Benefits of Cat Pet Insurance
Posted by Fuzzy Help on
By Dr. Amy Lightstone
Cats can cough for many reasons, and they tend to cough a bit differently than dogs. It often looks like they are trying to hack up a hairball, with their little necks stretched out in front of them. While they may ultimately need some veterinary testing performed, there are a few things you can do at home to help your kitty cat’s cough.
Cats are very sensitive to strong smells, odors, and dust. If you notice your cat coughing a lot, try to reduce any incense, smoke, or strong detergent odors at home. Thoroughly clean and vacuum your carpets, hardwood floors, blinds, curtains, and couches. Regularly wash the bedding where your kitty sleeps, too, even if that means your own bed. Still hear your little buddy coughing? An air filter may help to reduce the dust and pollen in the air.
Allergies could be the possible trigger of your cat coughing a lot. When a thorough cleaning of your home isn’t enough, antihistamines such as diphenhydramine (Benadryl) or cetirizine (Zyrtec) can help alleviate coughing symptoms. If your kitty is still coughing intermittently, it would be a good idea to make an appointment at a full service veterinary office for some diagnostic testing.
Chest x-rays can be very helpful in figuring out why your cat is coughing. It can determine if your cat has bronchitis, asthma, pneumonia, heart disease, or neoplasia. A fecal or heartworm test may help show whether a parasite is causing or contributing to the cough. The appropriate long term treatment will depend on the cause.

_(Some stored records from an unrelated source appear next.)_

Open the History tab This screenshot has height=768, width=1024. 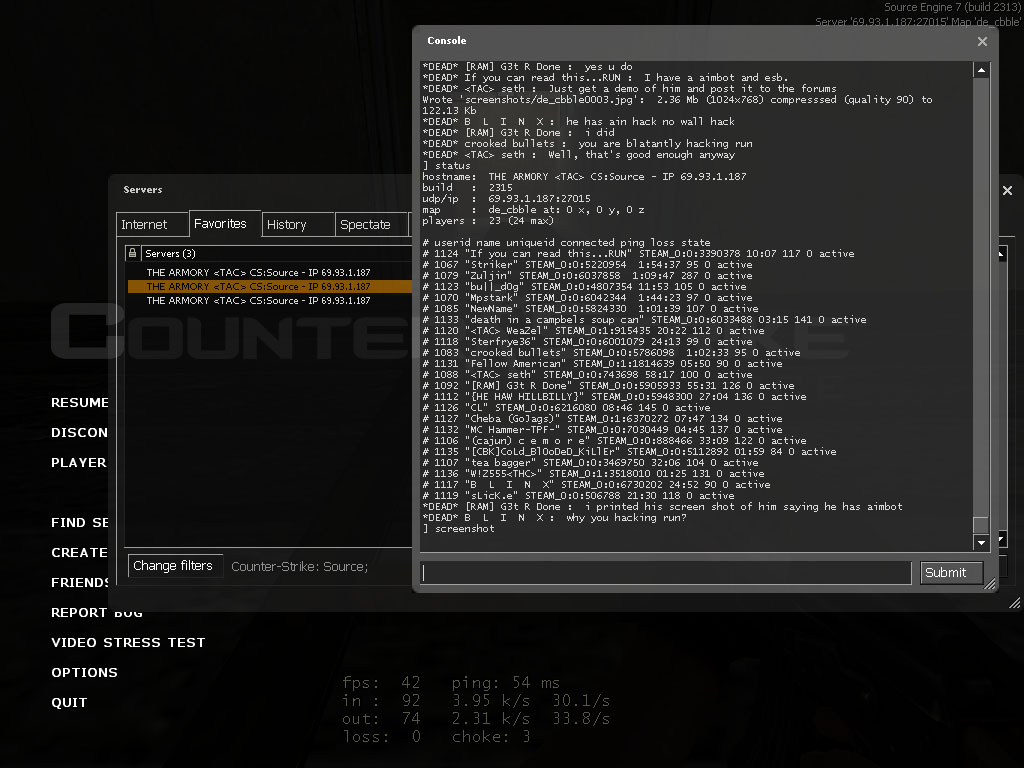click(x=287, y=225)
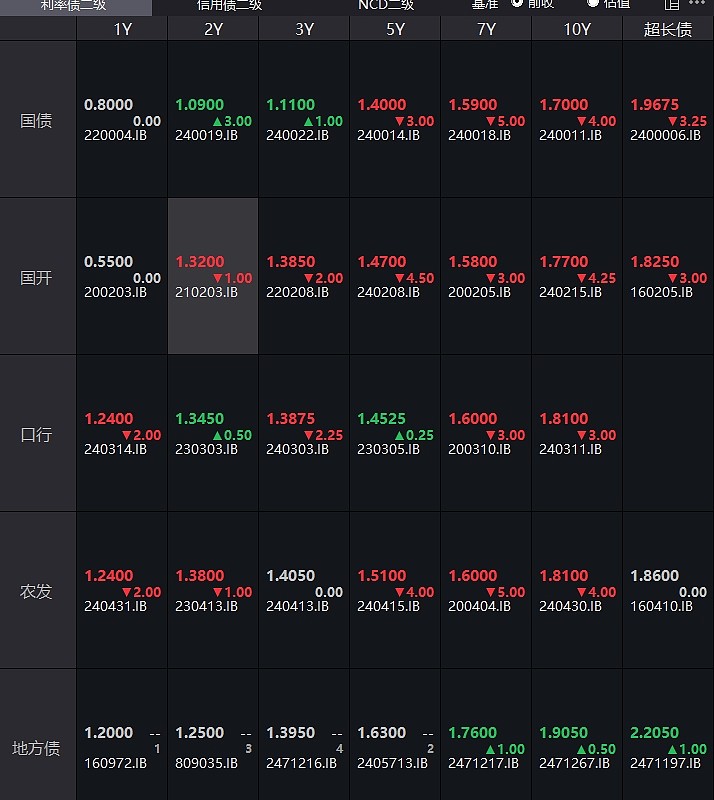Open the 240011.IB 10Y treasury quote cell
The height and width of the screenshot is (800, 714).
(x=577, y=120)
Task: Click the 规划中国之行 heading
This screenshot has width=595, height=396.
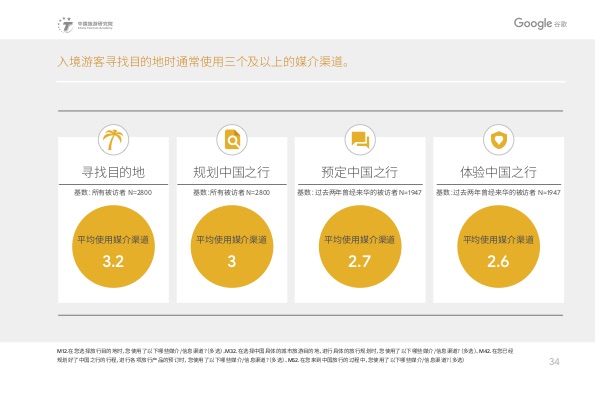Action: [231, 172]
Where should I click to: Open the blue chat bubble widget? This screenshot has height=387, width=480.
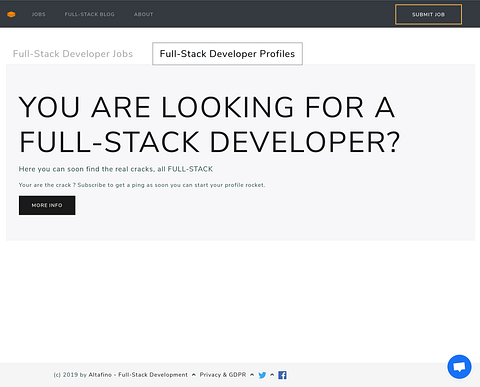coord(459,367)
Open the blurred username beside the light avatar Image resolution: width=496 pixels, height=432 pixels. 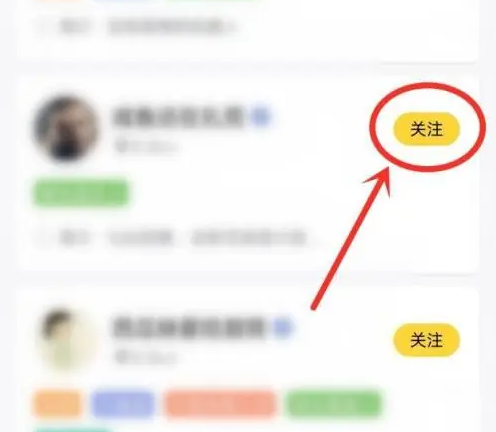point(189,328)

If your cat is just occasionally coughing without distress, try cleaning or using antihistamines at home. But if your cat seems distressed, has pale gums, or is open-mouth breathing, they should be seen at a full service veterinarian right away. Your cat coughing a lot could mean they’re having a severe asthma attack, or they may have heart issues that need to be treated as soon as possible. When in doubt, have your cat checked out!